Curvature of the boundary vs. normal derivative of the first eigenfunction

Question

Disclaimer. I posted this question in Math.SE, but it haven't received enough attention.

Let $\varphi_1$ be the first eigenfunction of the zero Dirichlet Laplacian in a planar bounded domain $\Omega$. That is, $$ \left\{ \begin{aligned} -\Delta \varphi_1 &= \lambda_1 \varphi_1 &&\text{in } \Omega \subset \mathbb{R}^2,\\ \varphi_1 &= 0 &&\text{on } \partial \Omega. \end{aligned} \right. $$

If $\Omega$ is piece-wise smooth and has corners, and we look at the plot of $\varphi_1$, then we see that its normal derivative tends to zero near exterior (outward) corners, and tends to infinity near interior (inward) corners.

See the plot for the standard L-shape:

This fact suggests that, in a smooth domain, there should be some connection between curvature of the boundary at a point and the normal derivative of $\varphi_1$ at this point. That is, if the curvature is big positive, then the normal derivative is close to zero. And if the curvature is big negative, then the normal derivative is large.

However, I was not able to find corresponding inequalities in the literature. (Although I believe that such results should be well-known.) I would appreciate some references to such facts and related results in this direction.

Thanks!

Answer 1

I do not there is a strong relation between the two notions in the general case. Curvature is obviously a local object. On the other hand, the behaviour of the first Dirichlet eigenfunction near a boundary point $p$ is highly non-local.

For example, if $\Omega$ is the union of two balls of different radii connected by a narrow channel, then the normal derivative at the boundary of the smaller ball will converge to zero as the width of the channel goes to zero, despite the fact that the curvature remains unchanged.

That said, curvature and the normal derivative should be related to each other for domains "without thin channels" — for example, for NTA domains. A possible approach would be via results similar to the boundary Harnack inequality. Unfortunately, I am not aware of any references in that direction.

Answer 2

You use a local system of coordinates with $x$-axis tangent to the boundary and $y$ along the normal vector; let $y=y(x)$ the equation of the curve, so $u(x,y(x))=0$ ($u=\phi_1$). Differentiating this equation twice at $x=0$ will give $u_{xx}(0) + y''(0)u_y(0)=0$, but $y''(0)=-H$, $u_y=D_nu$, $u_{xx}=-\lambda_1 u -D_{nn}u$; so you get what you wanted.

Answer 3

If $\Omega$ is piecewise smooth and the interior is arc-connected, then it is locally Lipschitz, i.e., for every $x_0 \in \partial\Omega$, there exists $r_0$ and a rotation such that $$\Omega\cap B_{r_0}(x_0) = \{x_n > g(x')\}\cap B_{r_0}(x_0),$$ with $g$ a Lipschitz function.

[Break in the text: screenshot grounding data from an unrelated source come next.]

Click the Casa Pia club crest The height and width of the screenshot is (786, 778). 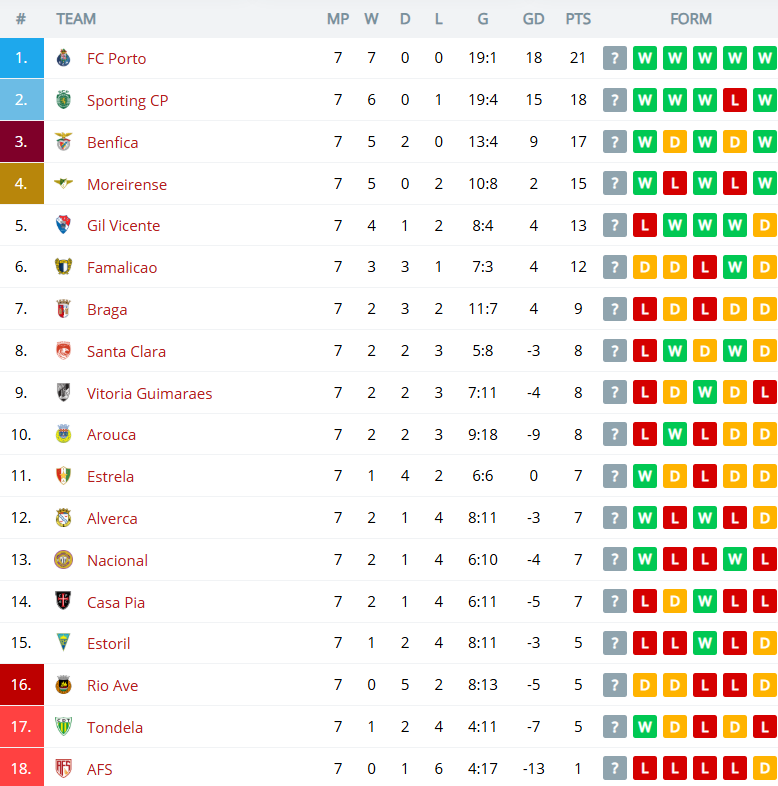(64, 602)
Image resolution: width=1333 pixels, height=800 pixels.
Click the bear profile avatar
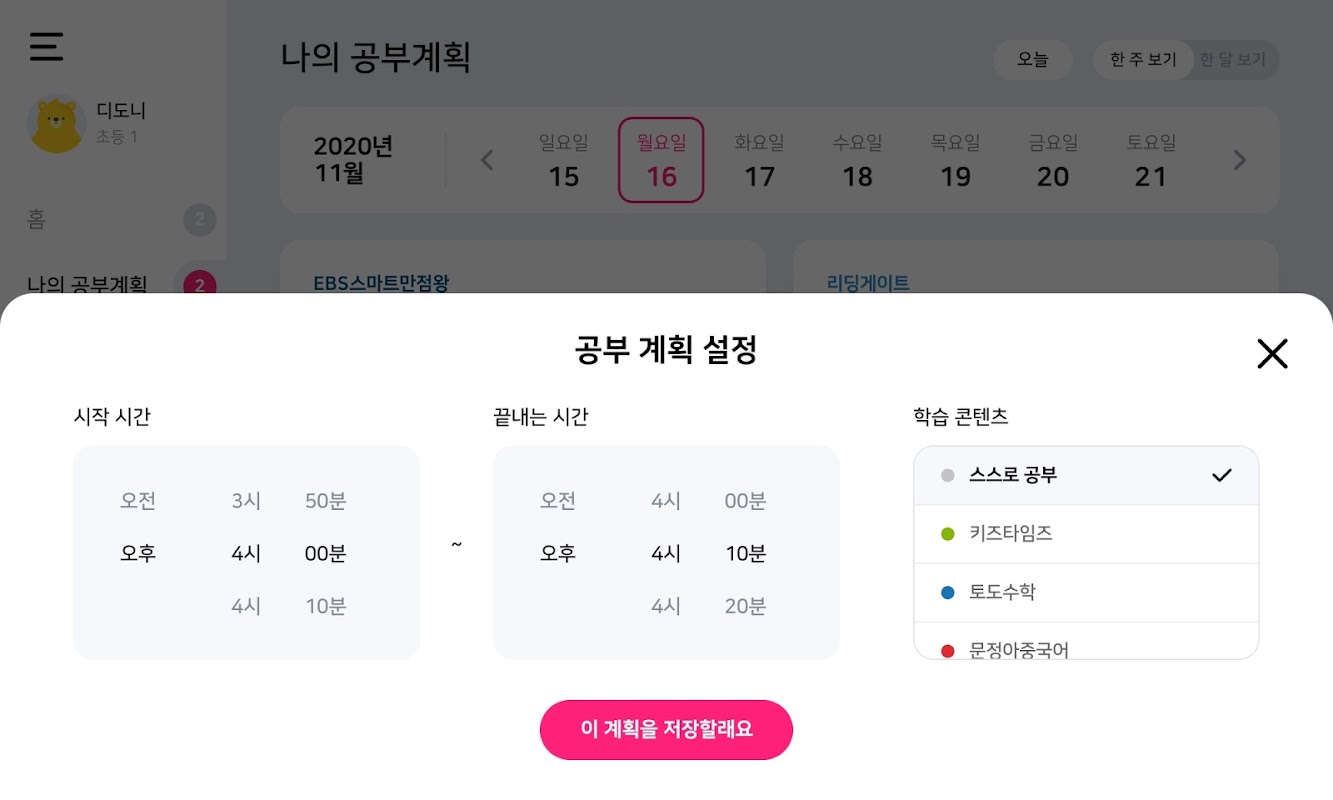click(x=56, y=124)
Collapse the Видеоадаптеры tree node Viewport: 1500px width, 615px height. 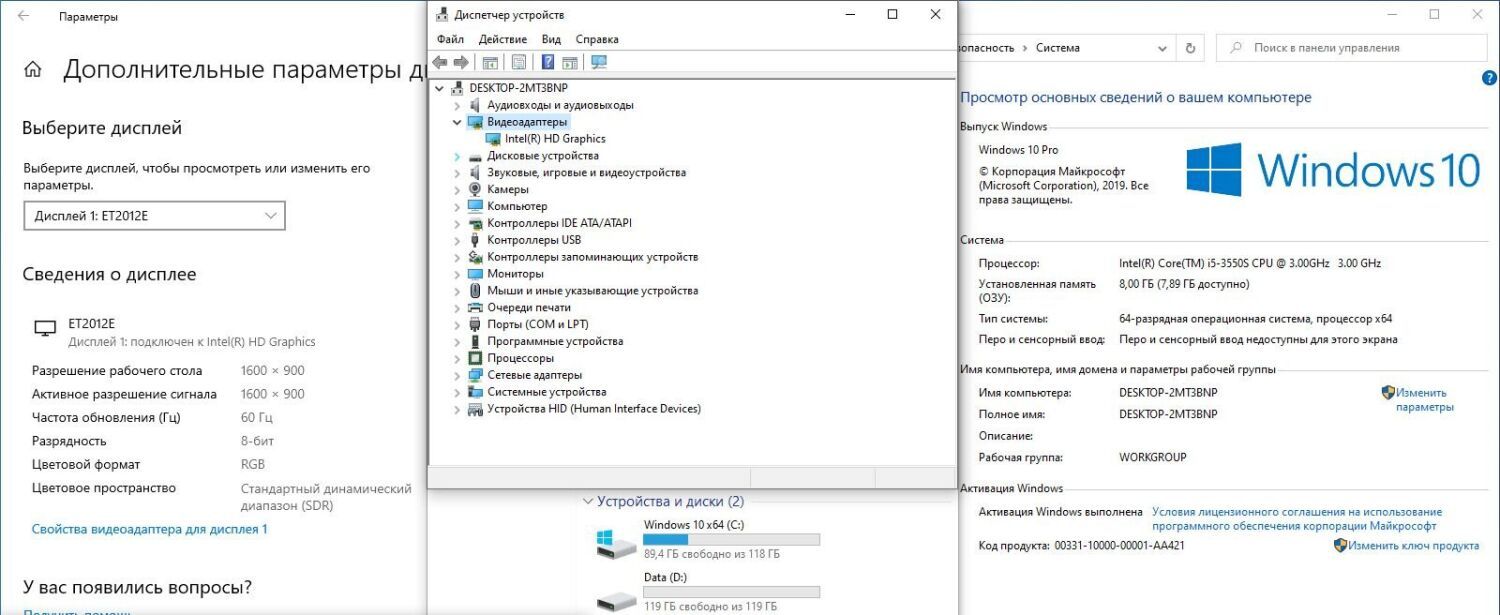coord(458,122)
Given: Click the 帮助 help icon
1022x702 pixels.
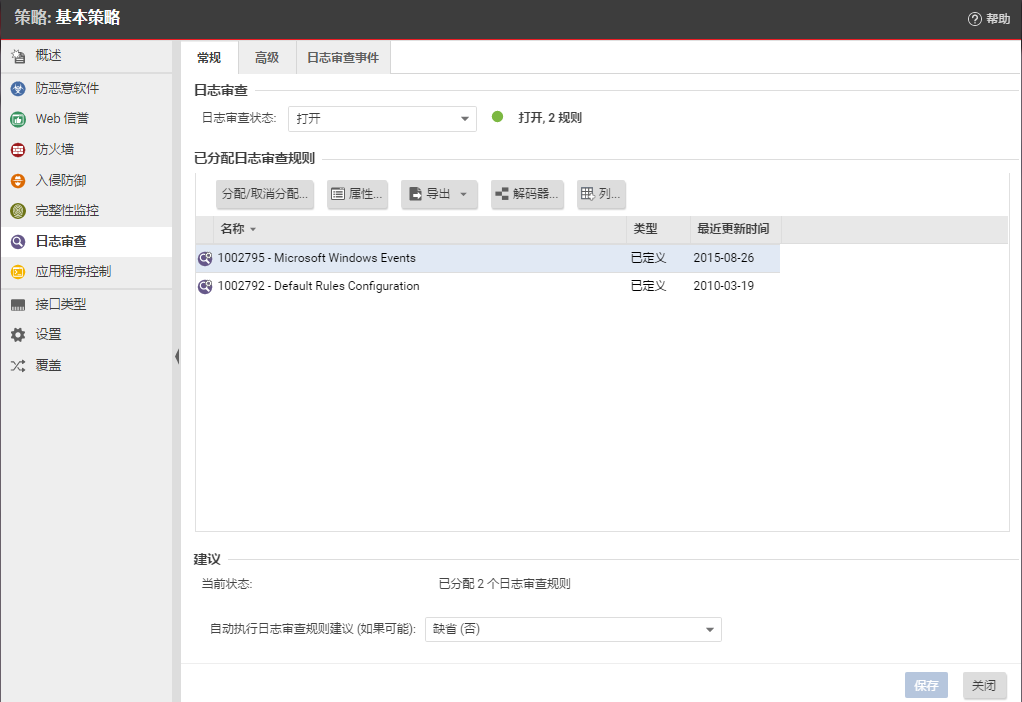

Then, you can use the boundary Harnack inequality for equations with right-hand side (see https://arxiv.org/pdf/1811.12908 or https://arxiv.org/pdf/2010.01064) to deduce that the first eigenfunction satisfies (locally near the boundary) $$c \leq \frac{\varphi_1}{v} \leq C,$$ where $v$ is a positive harmonic function vanishing on $\partial\Omega$.

Therefore, your question is equivalent to understanding how positive harmonic functions go to zero with homogeneous Dirichlet boundary data. For that, we have four cases:

• If the boundary is smooth ($C^2$ is more than enough), then by the Hopf-Oleinik lemma and the Lipschitz regularity of solutions, $v$ is proportional to the distance.

• If there is an inward corner, that is, $\Omega$ contains a cone with vertex at $x_0$ with an angle $\pi/\beta$, $\beta < 1$ (this looks weird but will be useful later), then the normal derivative is infinite.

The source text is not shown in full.